I have always grown tulips in pots. At least, I always start them off in pots – it’s easy to keep an eye on them and to judge how well they do and to see how much I like them. But every year, after they have flowered, there is the same old question of what to do next. I need the pots for my summer displays so do I lift the bulbs carefully, allowing the foliage to die back naturally, then let them dry out in the summer months in preparation for replanting in the autumn? Or do I find spaces in an already overcrowded border (again carefully preserving the by now less than enticing foliage) and see how they fare in the open garden?
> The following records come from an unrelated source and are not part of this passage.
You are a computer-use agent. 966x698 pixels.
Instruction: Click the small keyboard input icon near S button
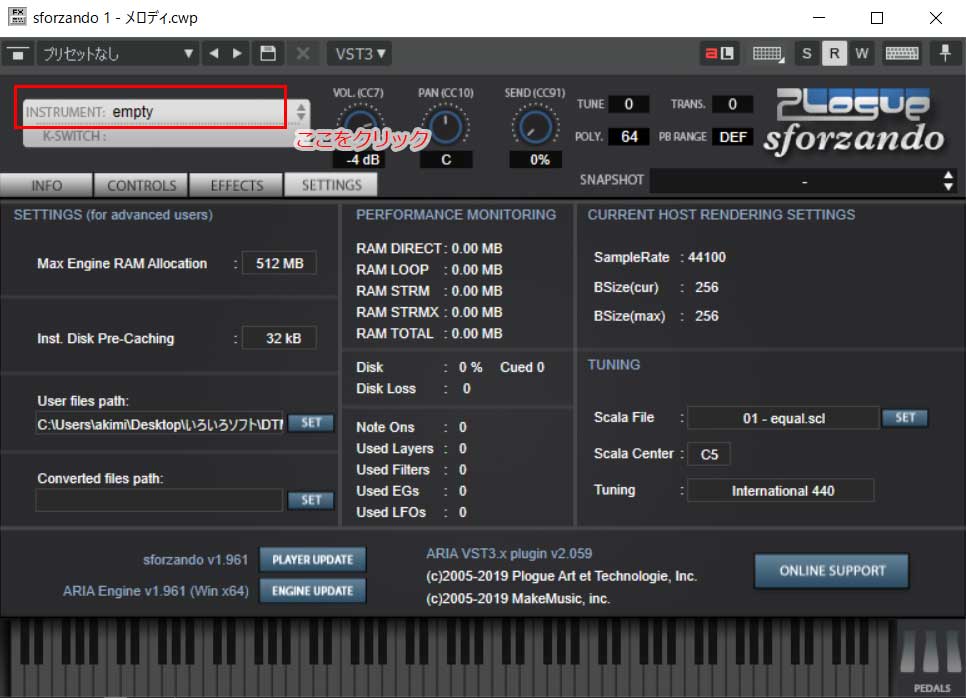coord(766,53)
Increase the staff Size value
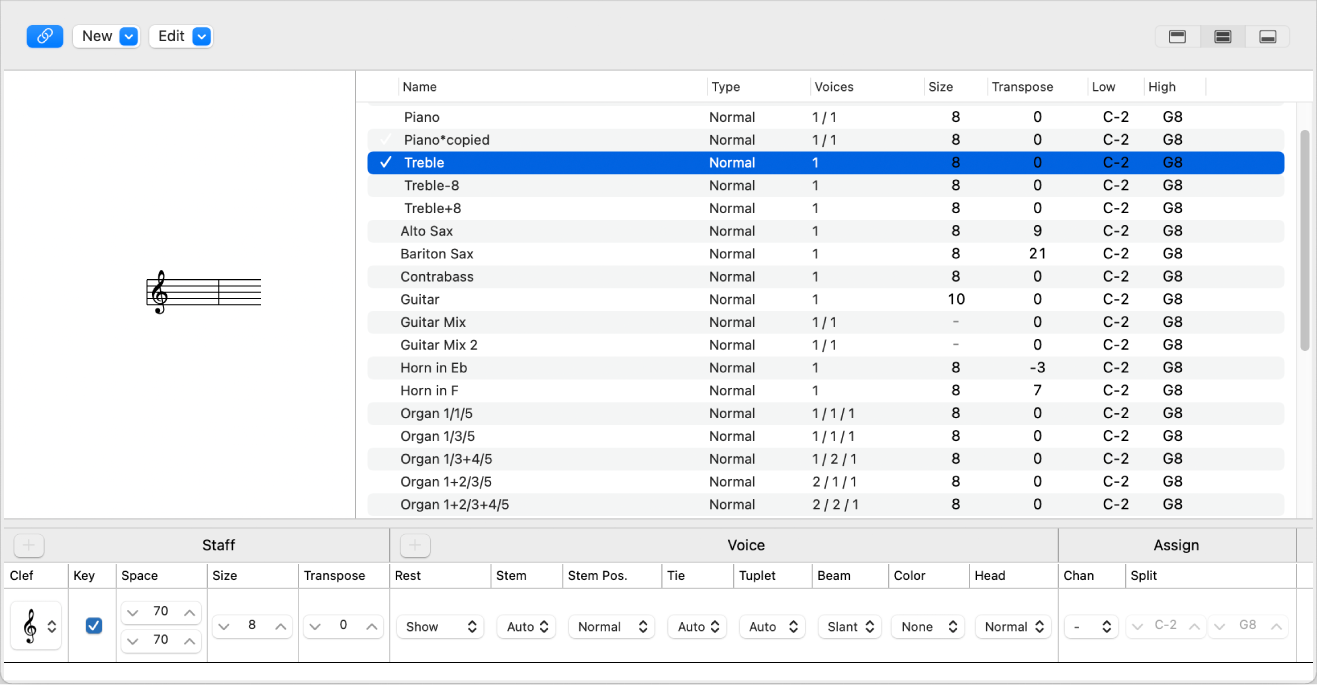 (282, 627)
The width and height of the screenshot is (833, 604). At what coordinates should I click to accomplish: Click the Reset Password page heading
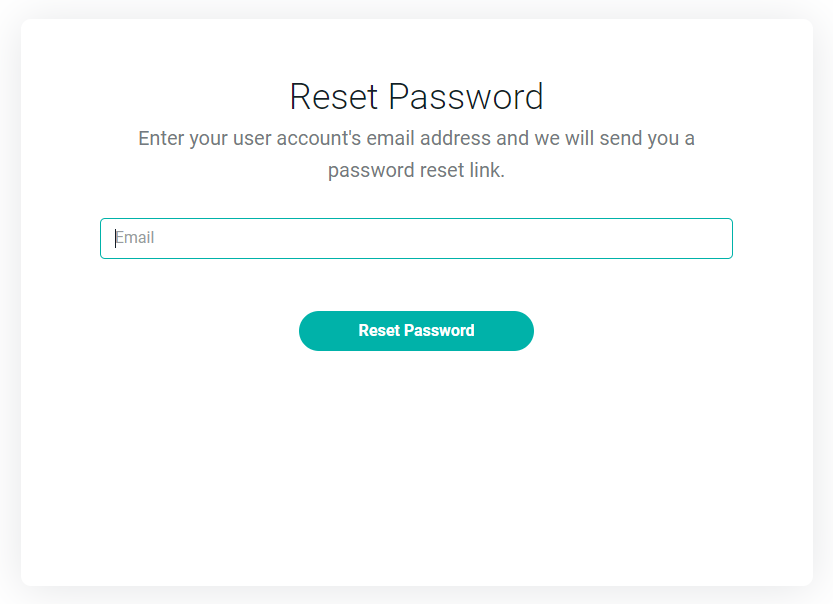click(416, 97)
Well, a few years ago I chose the latter option for my Turkestan tulips and they never looked back. This bulbous perennial is year-after-year reliable and a good naturaliser, so no wonder it was given the RHS’s award of garden merit. The narrowly strappy blue-grey leaves reveal stems which can each produce up to ten flower heads.
Native to south east Europe and central Asia, they just love early spring sunshine, and the ivory white flowers which have deep egg yolk yellow centres, open wider and flatter the sunnier it gets until it resembles a star shaped poached egg!
I have finally found a good use for those indestructible, ugly orange nets that citrus fruits are sold in. Perfect for storing bulbs in the summer if that’s the route you choose!
NB Louise has published a beautifully produced book of her plant profiles – A Plant for Each Week of the Year. It costs £9.99 inc P & P and is for sale in our online shop here.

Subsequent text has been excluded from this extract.